Sintiendo que las fuerzas le disminuían y presagiando próxima su partida de este mundo, el santo doctor pidió, con gran devoción, que le trajeran el viático de la peregrinación cristiana, el santísimo Cuerpo y Sangre de Cristo. Después de que el abad cisterciense y los monjes se lo llevaran, postrado por tierra, débil de cuerpo pero fuerte de espíritu, fue con lágrimas, al encuentro de su Señor.
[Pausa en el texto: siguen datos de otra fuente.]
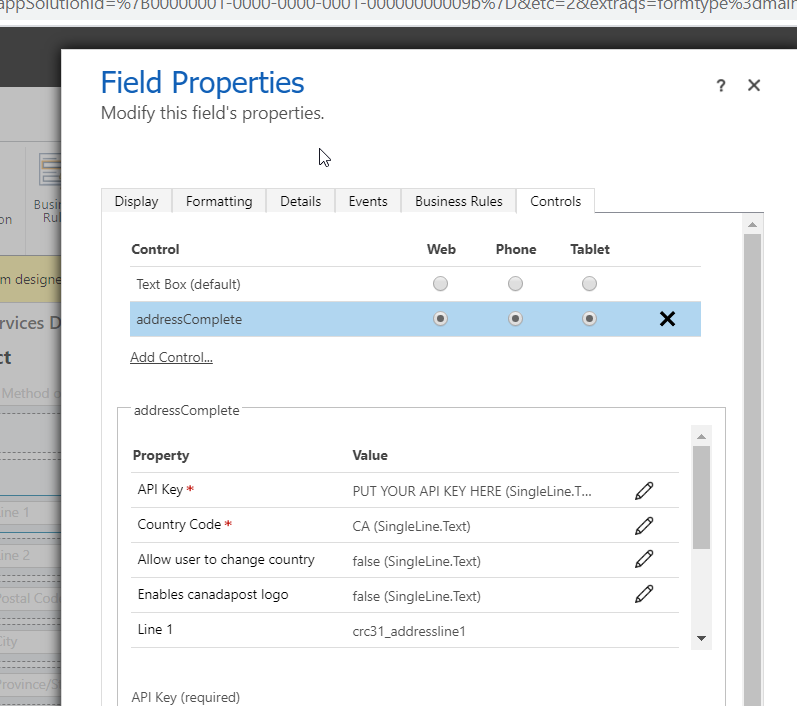Click pencil icon for Country Code
This screenshot has height=706, width=797.
tap(644, 525)
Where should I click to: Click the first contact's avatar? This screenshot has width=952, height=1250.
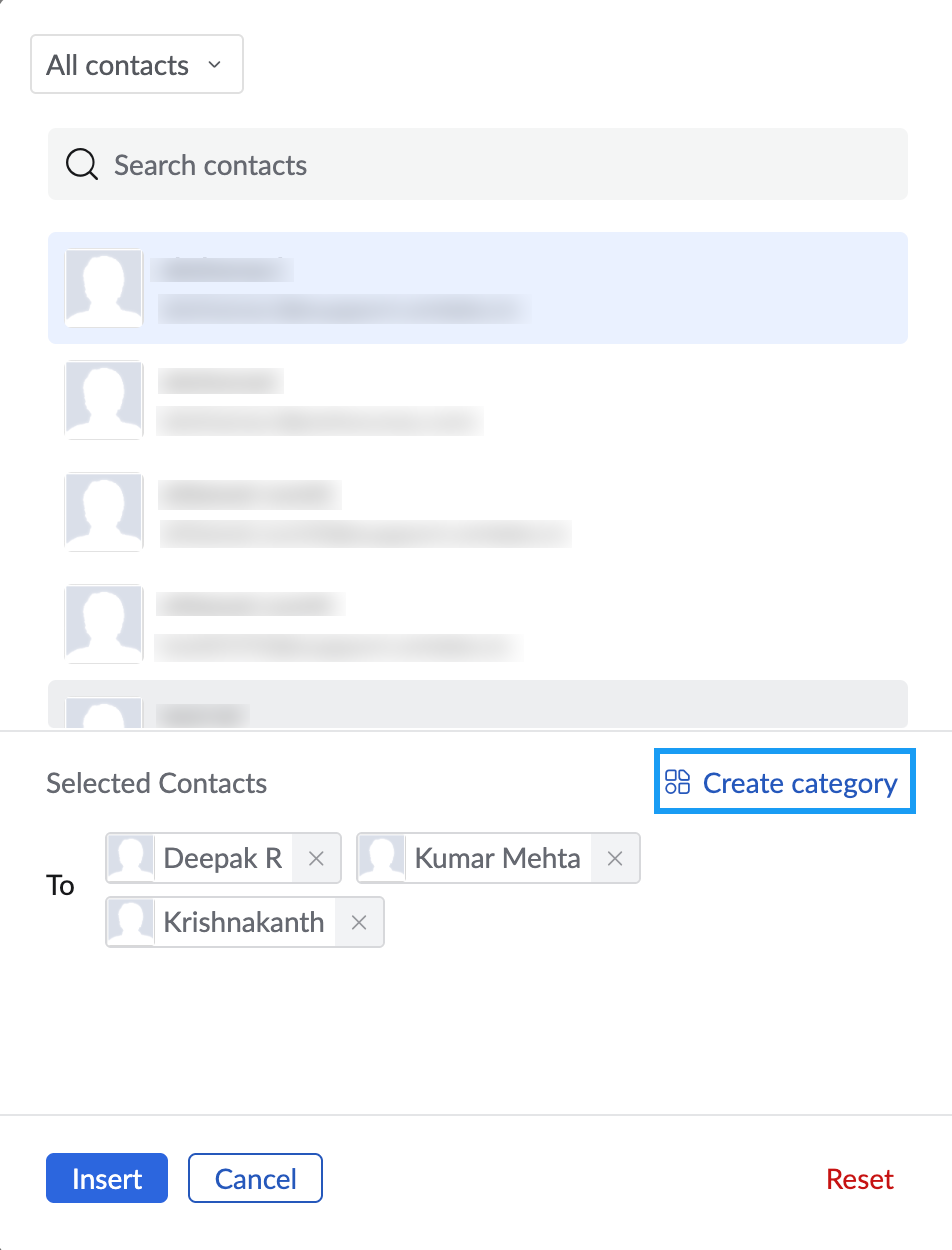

Luego en la presencia del sacramento del Cuerpo de Cristo, como es costumbre que se haga con todo cristiano en el momento de la muerte, se le preguntó si creía que en esa hostia consagrada estaba el verdadero Hijo de Dios, nacido del seno de la Virgen , colgado en el patíbulo de la cruz, muerto y resucitado por nosotros al tercer día, y él con voz libre y gran devoción unida a las lágrimas, respondió: “Creo verdaderamente y tengo por cierto que Él es el verdadero Dios y verdadero hombre, hijo de Dios Padre y de la Virgen Madre y creo con el corazón y profeso con los labios lo que el sacerdote me ha preguntado sobre este santísimo sacramento”.
Después de algunas palabras de devoción (según la adición recordada, ¡habrían sido las palabras del Adoro te devote!), al recibir el sacramento, exclamó: “Te recibo, precio de la redención de mi alma, por amor del cual he estudiado, he velado y trabajado; te he predicado y enseñado. No dije nada contra ti ni me obstino en mi opinión. Si en alguna parte hablé malamente de este sacramento, someto todo a la corrección de la santa Iglesia, en cuya obediencia paso de esta vida”.